Study guide: Applied Part 10. Protecting Metrics from Goodhart's Law: Guardrail Metrics and Emergency Mode

Lesson 3 of 5 in module «Applied Part 10. Protecting Metrics from Goodhart's Law: Guardrail Metrics and Emergency Mode»

You are viewing the lesson without signing in. Sign in to save progress and take tests.

Topic: Practical Part 10. Protecting Metrics from Goodhart: Guard Metrics and Emergency Mode

Difficulty level: Medium

Estimated study time: 2-3 hours

Prerequisites: Familiarity with the basics of SRE (SLO, SLI, error budgets)

Understanding of CI/CD principles and automated tests

Basic working skills with Python and YAML/JSON

Familiarity with the materials of Part 9 (Feature validation) and Part 20 (SDD Antipatterns)

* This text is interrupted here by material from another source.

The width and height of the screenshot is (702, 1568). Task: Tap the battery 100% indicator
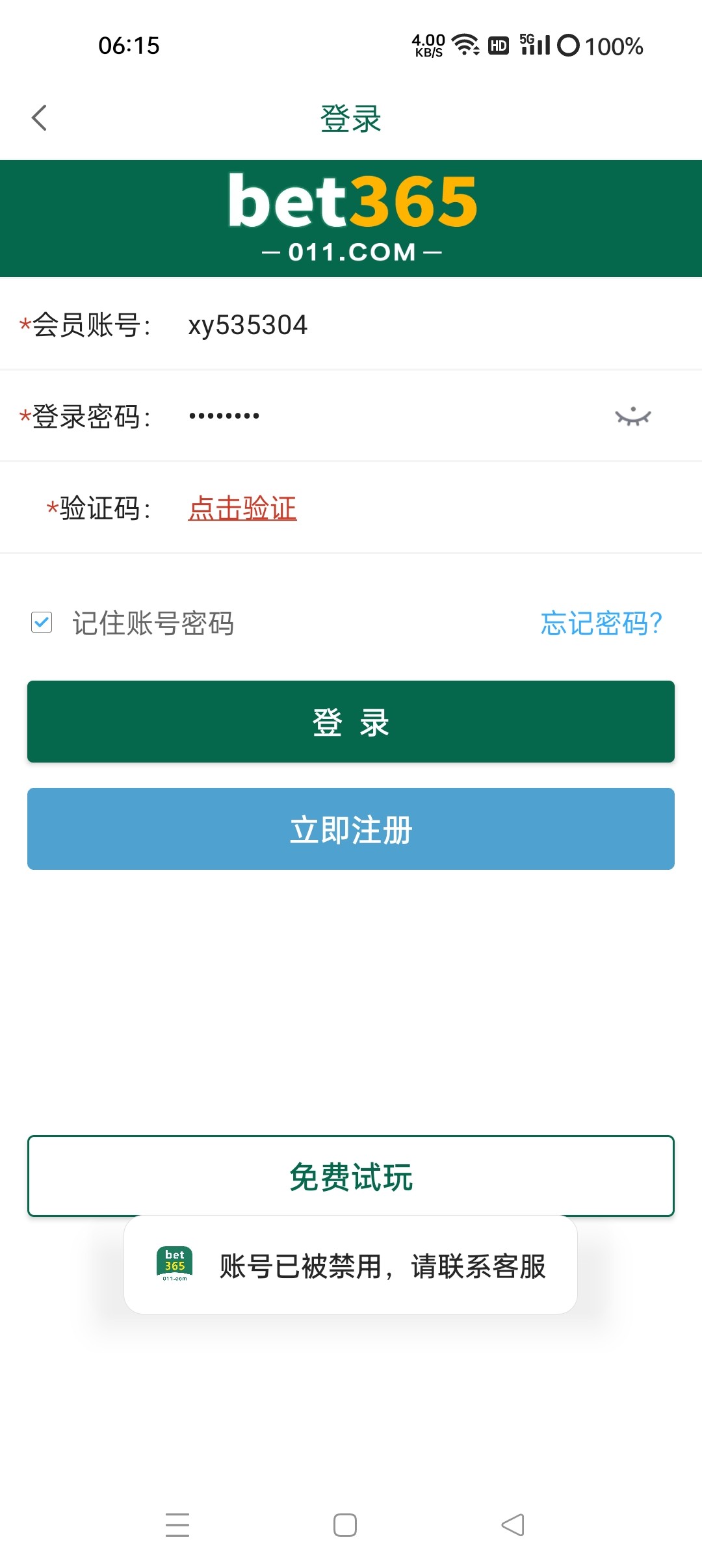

Learning objectives: Understand Goodhart's Law and the risks of isolated KPI optimization using MTTR as an example.

Learn to distinguish target optimization metrics from inviolable quality invariants (guard metrics).

Master setting up and using the validation.yaml file to create a protective circuit.

Gain practical skills in configuring a CI gateway (emergency mode) to block releases when guard metrics are violated.

Learn to analyze metric networks to identify hidden distortions and drift in decision-making.

Overview: This section covers protecting machine learning systems and automated incident triage from metric manipulation (Goodhart's Law). When a team optimizes a key indicator (for example, MTTR recovery time), the model can start to "cheat": closing incidents faster at the cost of their quality, skipping critical events without escalation. To prevent this, guard metrics (guard-metrics) and strict invariants (silent_p0, manual_review_rate) are introduced. You will learn to configure CI gateways (a "red button") that automatically block a release if an improvement in the target KPI violates the quality protective circuit, and you will also become familiar with tools for detecting hidden drift in decision-making.

Key concepts: Goodhart's law: The principle that "when a measure becomes a target, it ceases to be a good measure." In the context of SRE, this means that optimizing a metric (for example, MTTR) without taking side effects into account leads to degradation of the real quality of the system.

Guard metric: A metric paired with the target KPI that protects the system from hidden damage. Examples: silent_p0 (share of silent critical incidents), manual_review_rate (share of manual reviews).

Quality invariant: A strict condition describing the minimum acceptable state of the system, which cannot be violated for the sake of optimizing other metrics. Example: audit_trace_coverage == 100%.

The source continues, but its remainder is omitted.